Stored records
────────────────

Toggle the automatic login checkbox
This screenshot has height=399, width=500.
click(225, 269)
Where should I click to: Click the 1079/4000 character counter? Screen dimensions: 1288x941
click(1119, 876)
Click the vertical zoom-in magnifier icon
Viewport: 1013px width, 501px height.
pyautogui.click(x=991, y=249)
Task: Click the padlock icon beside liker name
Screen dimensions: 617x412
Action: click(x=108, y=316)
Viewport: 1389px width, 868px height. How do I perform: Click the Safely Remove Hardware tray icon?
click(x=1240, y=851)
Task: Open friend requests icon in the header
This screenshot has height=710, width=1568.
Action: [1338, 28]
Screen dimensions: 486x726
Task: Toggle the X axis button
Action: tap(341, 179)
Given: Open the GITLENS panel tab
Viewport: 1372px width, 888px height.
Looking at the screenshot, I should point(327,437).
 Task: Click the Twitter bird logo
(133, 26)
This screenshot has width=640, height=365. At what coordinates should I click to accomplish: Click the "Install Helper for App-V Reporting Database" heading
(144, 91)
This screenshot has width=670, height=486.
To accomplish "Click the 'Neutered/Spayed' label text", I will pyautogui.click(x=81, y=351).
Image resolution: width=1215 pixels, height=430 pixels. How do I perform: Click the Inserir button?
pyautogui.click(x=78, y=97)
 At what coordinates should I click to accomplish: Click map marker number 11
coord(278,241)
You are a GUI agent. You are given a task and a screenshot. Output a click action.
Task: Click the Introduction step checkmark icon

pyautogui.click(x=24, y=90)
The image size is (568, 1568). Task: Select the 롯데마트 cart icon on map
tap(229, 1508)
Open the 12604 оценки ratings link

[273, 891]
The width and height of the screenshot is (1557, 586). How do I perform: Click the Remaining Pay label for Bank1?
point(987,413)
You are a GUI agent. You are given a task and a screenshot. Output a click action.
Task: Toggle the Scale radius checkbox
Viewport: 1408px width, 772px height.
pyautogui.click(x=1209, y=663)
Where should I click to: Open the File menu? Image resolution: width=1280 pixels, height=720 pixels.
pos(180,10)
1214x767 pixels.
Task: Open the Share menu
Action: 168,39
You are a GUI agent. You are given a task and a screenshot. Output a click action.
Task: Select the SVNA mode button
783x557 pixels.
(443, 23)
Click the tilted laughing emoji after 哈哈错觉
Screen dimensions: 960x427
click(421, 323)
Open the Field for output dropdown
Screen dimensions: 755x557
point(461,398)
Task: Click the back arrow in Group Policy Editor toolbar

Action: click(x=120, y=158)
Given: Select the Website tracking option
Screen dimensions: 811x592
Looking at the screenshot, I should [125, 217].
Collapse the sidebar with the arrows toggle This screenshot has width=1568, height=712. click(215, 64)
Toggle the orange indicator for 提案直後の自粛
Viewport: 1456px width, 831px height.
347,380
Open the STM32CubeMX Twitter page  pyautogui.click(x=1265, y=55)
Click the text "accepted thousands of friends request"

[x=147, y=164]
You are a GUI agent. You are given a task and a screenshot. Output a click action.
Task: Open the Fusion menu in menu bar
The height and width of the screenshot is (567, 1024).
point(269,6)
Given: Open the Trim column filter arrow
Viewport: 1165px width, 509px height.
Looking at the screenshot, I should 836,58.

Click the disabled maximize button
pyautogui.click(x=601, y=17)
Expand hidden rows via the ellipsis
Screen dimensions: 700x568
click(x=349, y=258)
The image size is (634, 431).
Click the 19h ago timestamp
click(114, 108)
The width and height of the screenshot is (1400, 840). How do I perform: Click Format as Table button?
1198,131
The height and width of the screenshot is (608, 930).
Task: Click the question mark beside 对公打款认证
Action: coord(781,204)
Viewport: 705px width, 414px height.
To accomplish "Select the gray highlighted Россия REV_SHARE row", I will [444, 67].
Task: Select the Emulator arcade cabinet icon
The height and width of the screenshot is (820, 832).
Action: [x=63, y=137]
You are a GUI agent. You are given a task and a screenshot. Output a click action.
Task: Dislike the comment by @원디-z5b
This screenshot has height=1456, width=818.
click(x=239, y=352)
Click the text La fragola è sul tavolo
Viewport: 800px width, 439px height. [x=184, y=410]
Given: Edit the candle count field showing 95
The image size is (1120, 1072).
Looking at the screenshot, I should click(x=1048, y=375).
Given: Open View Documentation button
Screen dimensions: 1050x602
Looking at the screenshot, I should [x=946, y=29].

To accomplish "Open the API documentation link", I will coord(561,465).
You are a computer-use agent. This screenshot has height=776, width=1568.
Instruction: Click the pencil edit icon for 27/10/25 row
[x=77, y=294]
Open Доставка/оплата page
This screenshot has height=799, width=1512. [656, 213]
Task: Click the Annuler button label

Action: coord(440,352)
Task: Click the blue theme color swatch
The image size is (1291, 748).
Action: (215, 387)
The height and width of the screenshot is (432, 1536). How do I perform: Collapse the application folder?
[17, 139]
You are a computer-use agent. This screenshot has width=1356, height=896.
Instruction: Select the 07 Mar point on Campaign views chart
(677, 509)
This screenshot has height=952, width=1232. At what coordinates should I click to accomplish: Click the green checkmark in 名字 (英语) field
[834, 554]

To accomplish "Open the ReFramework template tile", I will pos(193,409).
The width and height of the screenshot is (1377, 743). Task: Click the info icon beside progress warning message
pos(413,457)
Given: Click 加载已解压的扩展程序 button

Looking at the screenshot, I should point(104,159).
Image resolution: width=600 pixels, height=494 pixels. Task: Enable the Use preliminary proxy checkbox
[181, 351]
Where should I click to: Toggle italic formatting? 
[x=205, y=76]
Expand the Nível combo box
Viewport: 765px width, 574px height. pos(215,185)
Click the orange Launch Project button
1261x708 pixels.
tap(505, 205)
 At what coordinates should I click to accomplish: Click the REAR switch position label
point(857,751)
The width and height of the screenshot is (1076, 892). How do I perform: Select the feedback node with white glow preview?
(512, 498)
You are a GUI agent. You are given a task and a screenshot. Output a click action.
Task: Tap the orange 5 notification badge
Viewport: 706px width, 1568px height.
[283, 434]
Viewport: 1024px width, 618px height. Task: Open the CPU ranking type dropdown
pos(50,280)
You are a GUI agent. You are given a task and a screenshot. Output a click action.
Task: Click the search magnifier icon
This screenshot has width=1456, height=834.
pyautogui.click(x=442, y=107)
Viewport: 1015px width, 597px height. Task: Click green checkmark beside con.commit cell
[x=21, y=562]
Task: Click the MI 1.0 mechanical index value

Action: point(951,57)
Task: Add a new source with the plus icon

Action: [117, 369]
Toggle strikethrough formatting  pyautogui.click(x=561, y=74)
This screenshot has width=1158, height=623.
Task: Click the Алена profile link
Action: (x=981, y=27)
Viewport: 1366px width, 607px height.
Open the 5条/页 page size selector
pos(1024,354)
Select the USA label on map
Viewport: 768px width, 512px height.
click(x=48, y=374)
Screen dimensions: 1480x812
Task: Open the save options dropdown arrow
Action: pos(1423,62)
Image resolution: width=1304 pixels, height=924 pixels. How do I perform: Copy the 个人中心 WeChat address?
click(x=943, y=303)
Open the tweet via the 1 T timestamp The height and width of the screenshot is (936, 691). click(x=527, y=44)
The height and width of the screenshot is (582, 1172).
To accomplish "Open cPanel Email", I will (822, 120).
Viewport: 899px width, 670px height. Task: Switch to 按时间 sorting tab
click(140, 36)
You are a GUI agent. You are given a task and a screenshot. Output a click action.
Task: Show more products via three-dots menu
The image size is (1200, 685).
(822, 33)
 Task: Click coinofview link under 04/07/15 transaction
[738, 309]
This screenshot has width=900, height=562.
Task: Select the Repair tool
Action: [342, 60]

────────────────

Assignment: Search the entries for "magnifier" and copy out each line that has it.

The answer:
Click the vertical zoom-in magnifier icon
Task: Click the search magnifier icon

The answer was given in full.